→ **Set task**
Rewrite these rows, replacing "heading" with "title" and keeping everything else the same.

→ **Task input**

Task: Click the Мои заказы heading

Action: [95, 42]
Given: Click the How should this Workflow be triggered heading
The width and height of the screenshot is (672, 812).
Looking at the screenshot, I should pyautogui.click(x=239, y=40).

→ **Task result**
Task: Click the Мои заказы title

Action: [95, 42]
Given: Click the How should this Workflow be triggered title
The width and height of the screenshot is (672, 812).
Looking at the screenshot, I should pyautogui.click(x=239, y=40).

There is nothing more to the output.